German Banking Crisis, Danatbank Collapse, and Credit Contraction (1931–1933)

  1. Young Plan takes effect, reparations continue

    Labels: Young Plan

    The Young Plan reorganized Germany’s World War I reparations and relied heavily on international loans to keep payments and the economy going. This made Germany especially dependent on short-term foreign credit and investor confidence. That vulnerability set the stage for a banking panic once outside funding began to dry up.

  2. Brüning governs by emergency decrees

    Labels: Heinrich Br

    As unemployment rose and tax revenues fell, Chancellor Heinrich Brüning increasingly relied on presidential emergency decrees rather than normal parliamentary lawmaking. This approach prioritized budget cuts and deflation (falling prices and wages) to defend the currency and meet external obligations. The political strain limited policy options when the banking crisis hit.

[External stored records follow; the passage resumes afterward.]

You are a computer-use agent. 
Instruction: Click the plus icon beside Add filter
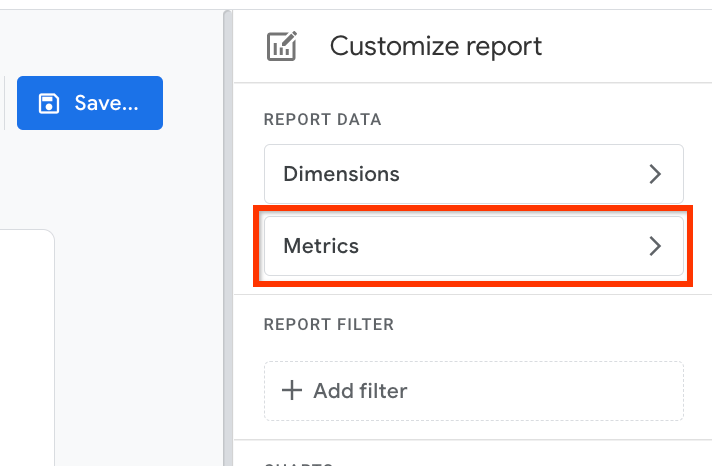click(x=292, y=391)
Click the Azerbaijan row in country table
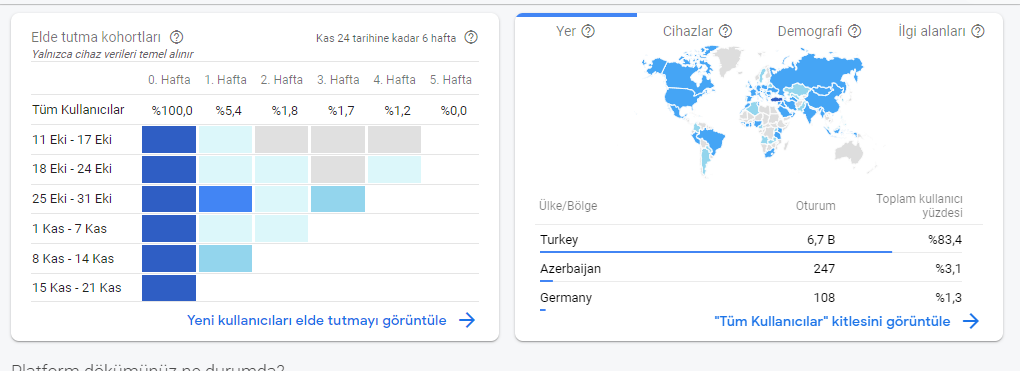 tap(758, 268)
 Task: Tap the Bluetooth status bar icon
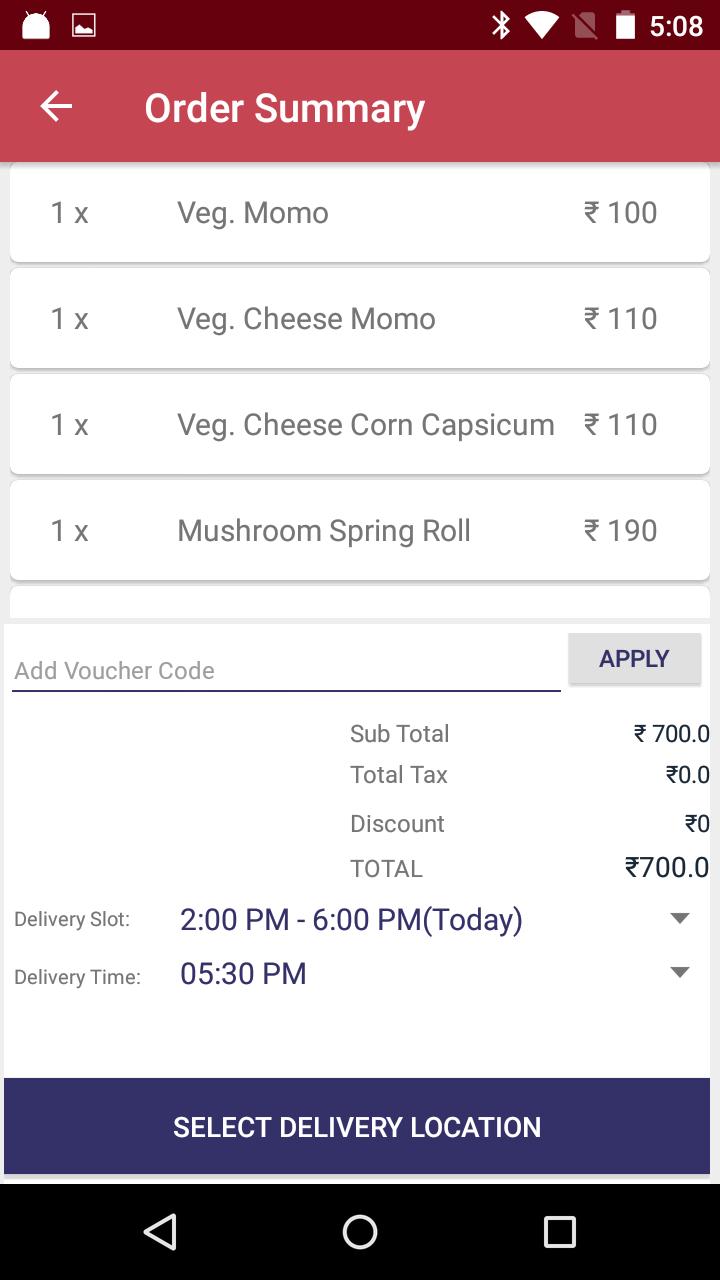tap(501, 25)
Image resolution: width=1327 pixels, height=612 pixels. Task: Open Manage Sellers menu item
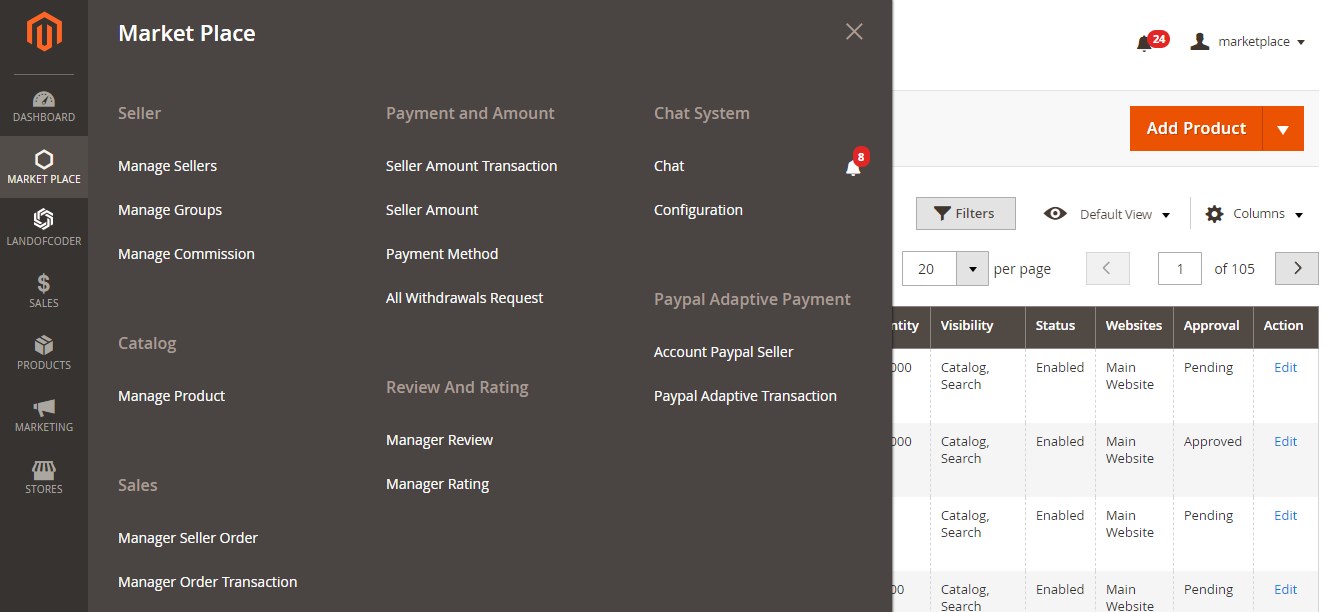167,166
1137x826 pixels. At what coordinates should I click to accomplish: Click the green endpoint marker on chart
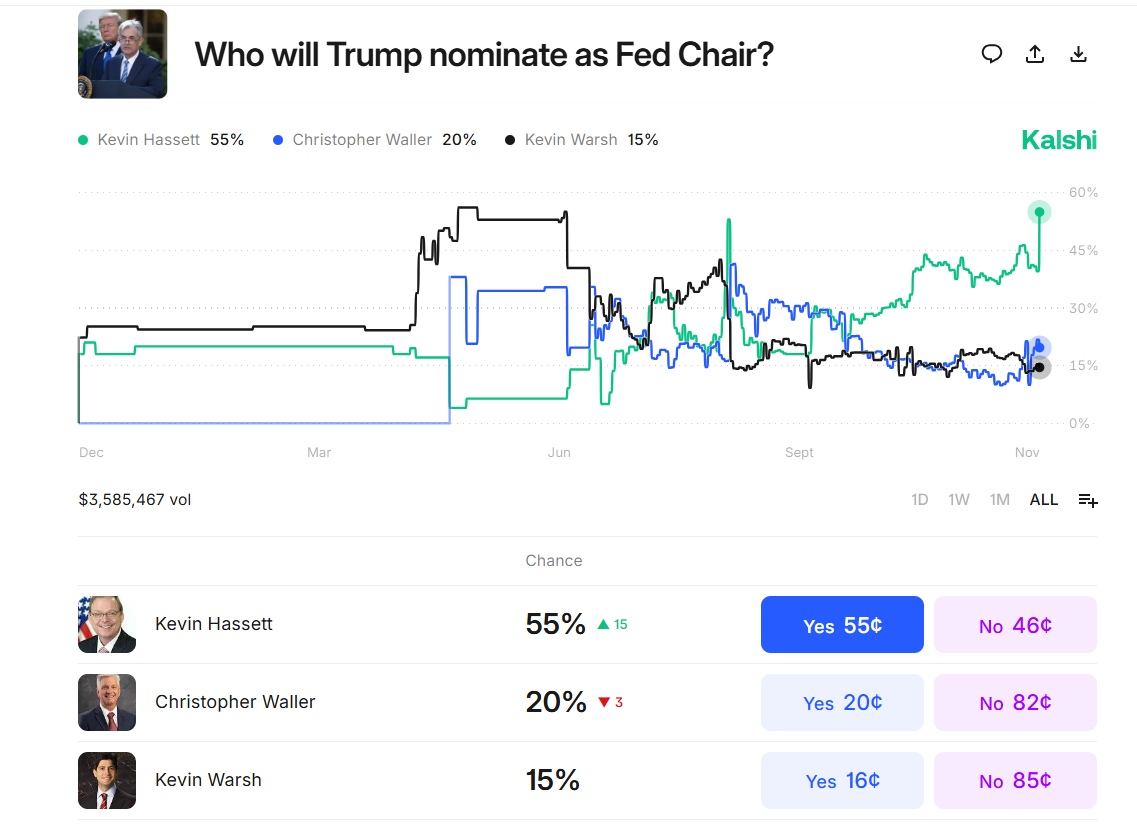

  3. Creditanstalt failure sparks regional bank panic

    Labels: Creditanstalt

    Austria’s largest bank, Creditanstalt, disclosed severe problems in May 1931, triggering panic and undermining confidence across Central Europe. Because Austrian and German finance were closely linked, the shock quickly spread to Germany. This was a major step in turning an economic downturn into a banking crisis.

  4. Danatbank run intensifies after Nordwolle fears

    Labels: Danatbank, Nordwolle

    Rumors and losses tied to the large textile firm Nordwolle weakened the Darmstädter und Nationalbank (Danatbank), one of Germany’s biggest banks. Withdrawals increased during mid-June 1931 as depositors and foreign creditors tried to protect their funds. These pressures pushed Danatbank toward failure and raised fears about other banks’ solvency.

  5. Hoover Moratorium announced on political debts

    Labels: Hoover Moratorium

    U.S. President Herbert Hoover proposed a one-year pause on intergovernmental debt payments, aiming to ease pressure on Europe’s finances. The plan did not solve the underlying short-term funding problem in German banking, where many foreign lenders could still pull money out quickly. Market confidence remained fragile as the crisis moved toward Germany’s banks.

  6. Danatbank collapses, panic spreads nationwide

    Labels: Danatbank

    Danatbank effectively collapsed on July 13, 1931, a widely recognized turning point in Germany’s banking crisis. Depositors rushed to withdraw savings, and fear spread quickly to other banks and savings institutions. The crisis was no longer limited to one troubled bank; it became a system-wide loss of confidence.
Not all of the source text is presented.